Private investigators are pussy cats compared to Insurance investigators and the arson guys. If you are going the burn a building down, you should not do it when there is an occupied daycare center in the building. They are a bit touchy about the prospect of burned babies and children.

The arson men, the insurance investigators, and a few treasury men did a complete search of the building, including the locked rooms. When they appeared at the front door of the church, Donny-Boy left by the back door. An hour later he was in a small private plane on its way to a Caribbean Island.

Sometimes God, or a close associate of his has a sense of humor. Donny-Boy hired a man to set fire to the church. He was the maintenance man for the private airfield where he stored his plane. The maintenance man used airplane fuel from Donny-Boy's plain as the accelerant.
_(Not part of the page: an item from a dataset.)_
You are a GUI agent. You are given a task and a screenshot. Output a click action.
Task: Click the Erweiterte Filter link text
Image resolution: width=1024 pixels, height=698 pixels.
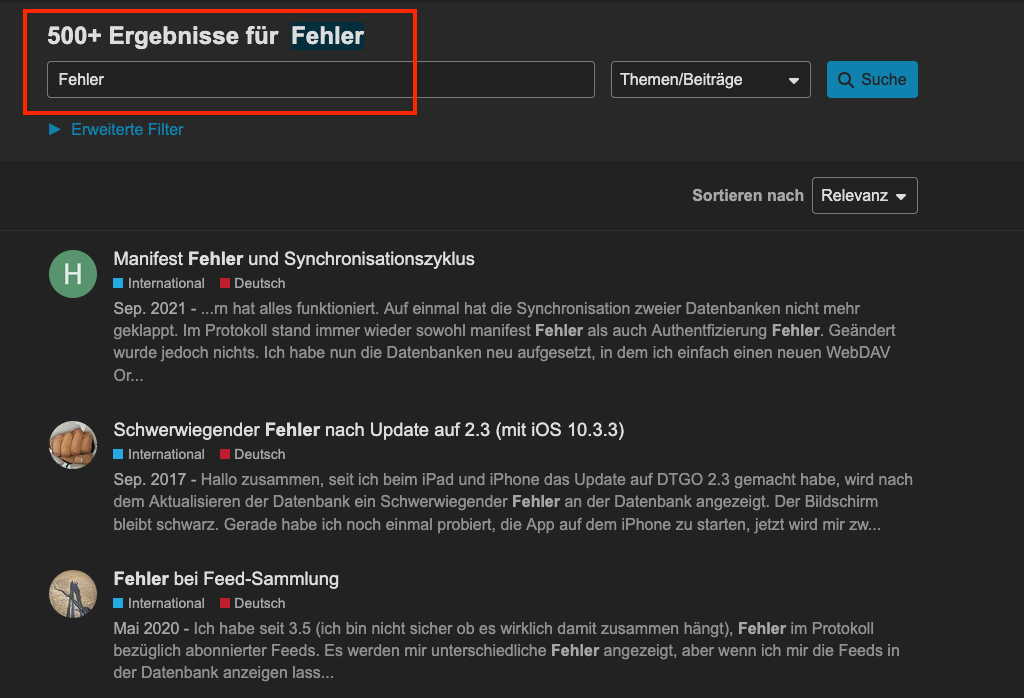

The man was sloppy and used quite a bit a fuel. Since the plane wasn't to be used, he took his time refilling it. Donny-Boy ran out of fuel over South Carolina. He had a crash landing on the median of I-95. Donny and his wife died. His mother survived. She had no idea the had been stealing and she had millions. She gave the feds the account numbers.

There was one surprise at the autopsies of Donny-Boy and his wife. Tammy Delancey had a cock and balls. Since she had generous breasts, she was either a transvestite or a trans sexual. No one had a clue.

Sanford III and Sally got divorced, and Sally married Walter. All was well with them. The church vanished, and the building was demolished.

I was back at work. I received a generous check from Sanford Jr. for saving him from embarrassment and exposing what could have been an expensive scam.